Everybody has a place to live. Housing isn't scarce. When housing is scarce, people are homeless or living in extremely tiny spaces. They are not. The problem is that people wouldn't be able to afford to own the places where they live.
Housing is only "scarce" in desirable places, and that's simply tautological. The sum of unfulfilled desires is the contrapositive of scarcity.
Housing is a market in which a very tiny percentage of goods are up for sale at any particular time, and the projected prices of those goods are heavily shared among a huge network of people who profit when the prices are high. The owners of those goods are often heavily leveraged, and can't afford to lower the price significantly, and the transaction and mortgage costs push them to raise the price to cover those costs at the next place they buy.
> They can only extract so much wealth from housing before people move for alternatives.
No such alternative, which is why the market is as lucrative to exploit as health care. Finding an "alternative" to health care is just to find another type of health care, and if you find an alternative to being housed, you've just found a new kind of house.
Which is why California needs to fix the policies that led to its housing shortage. There is no inherent reason for California to be so expensive, it is a deliberate policy choice driven by local governments.

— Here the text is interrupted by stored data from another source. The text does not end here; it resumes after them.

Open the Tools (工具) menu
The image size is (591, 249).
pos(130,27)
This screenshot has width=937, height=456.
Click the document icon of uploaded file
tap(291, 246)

> Which is why California needs to fix the policies that led to its housing shortage. There is no inherent reason for California to be so expensive, it is a deliberate policy choice driven by local governments.
There's a lot of truth in that, but it's also an oversimplification.

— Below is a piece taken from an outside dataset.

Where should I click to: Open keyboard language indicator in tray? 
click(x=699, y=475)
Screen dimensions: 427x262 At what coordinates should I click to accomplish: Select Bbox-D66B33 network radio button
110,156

There is plenty of cheap land in California, here, have a quarter acre lot for $15K:
Of course it's cheap since nobody wants to live there. If everyone wants to live in San Francisco, it's going to be much more expensive. Building more helps but in the end there's only so much that can realistically be built in 50 square miles. Some people will always be left out so there will always be some unmet demand, so it'll never be dirt-cheap.
So yes policy obstruction is a thing, but there are also inherent reasons why popular places will never be cheap.
By this logic oil & gas will never run out because rising prices will incentivize new extraction technology and formerly too expensive reserves will come online. Or supply will dwindle and the price rationing system will ensure it goes to the most productive use and energy consumers will switch to cheaper substitutes.
I actually think this is what will happen to oil and gas. It will become less and less of a feature of our lives over the long run. We will have to find alternatives (hopeful!) or cut back (painful!)